The place was crowded, businesspeople perched over plates of tandoori chicken, housewives gossiping over delicate cups of Darjeeling tea and coffee, waiter
s in a flurry, voices riding up and down the scale. Kyra was sitting at a table near the front window, her back to him, her hair massed over the crown of her head like pale white feathers. A Perrier stood on the table before her, a flap of nan bread, a crystal dish of lime pickle and mango chutney. She was bent over a sheaf of papers, working.
“What kept you?” she said as he slid into the chair across from her. “Any problems?”
“No,” he murmured, trying to catch the waiter’s attention. “I just had to drive slow, that’s all—you know, till it’s broken in.”
“You did get the price we agreed on? They didn’t try anything cute at the last minute—?” She looked up from her papers, fixing him with an intent stare. A band of sunlight cut across her face, driving the color from her eyes till they were nearly translucent.
He shook his head. “No surprises. Everything’s okay.”
“Well, where is it? Can I see it?” She glanced at her watch. “I have to run at one-thirty. I’m closing that place in Arroyo Blanco—on Dolorosa?—and then, since I’ll be so close, I want to stop in and see that there’re no screwups with the fence company ...”
They’d got a variance from the Arroyo Blanco Zoning Committee on the fence height in their backyard, as a direct result of what had befallen poor Sacheverell, and they were adding two feet to the chain-link fence. Kyra hadn’t let Osbert out of her sight since the attack, insisting on walking him herself before and after work, and the cat had been strictly confined to the house. Once the fence was completed, things could go back to normal. Or so they hoped.

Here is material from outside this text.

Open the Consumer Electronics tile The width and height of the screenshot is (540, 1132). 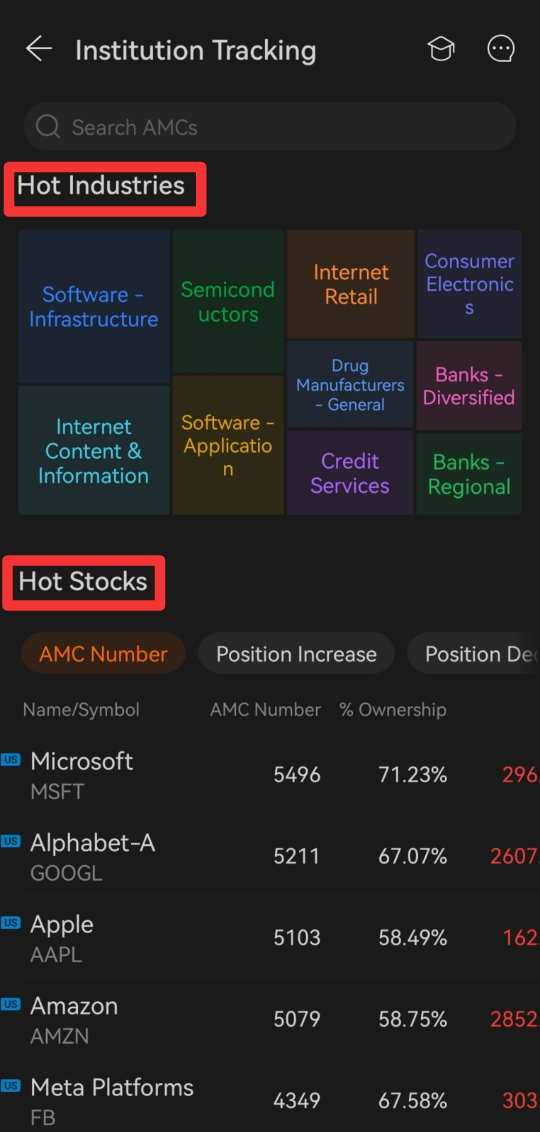[469, 284]
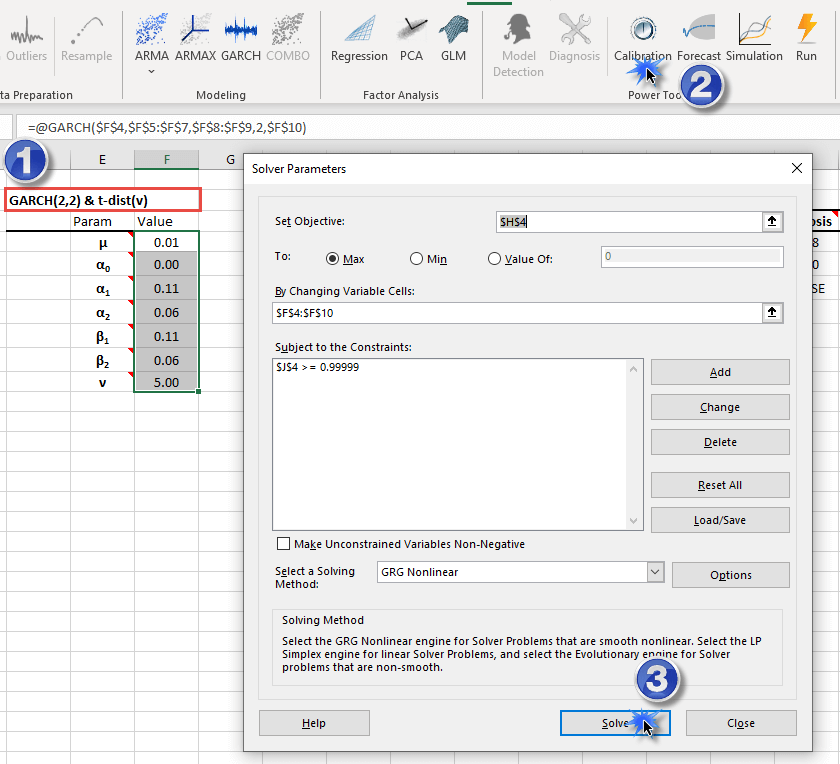This screenshot has height=764, width=840.
Task: Open the ARMA dropdown arrow
Action: 152,71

“I left the car out back,” he said, “with the parking attendant.” He shrugged his shoulders. “Maybe after lunch, if you still ...” He trailed off. What he wanted to tell her was how angry he was, how he hadn’t wanted a new car—the old one barely had twenty thousand miles on it—how he felt depressed, disheartened, as if his luck had turned bad and he was sinking into an imperceptible hole that deepened centimeter by centimeter each hour of each day. There’d been a moment there, handing over the keys to the young Latino, when he felt a deep shameful stab of racist resentment—did they all have to be Mexican? —that went against everything he’d believed in all his life. He wanted to tell her about that, that above all else, but he couldn’t.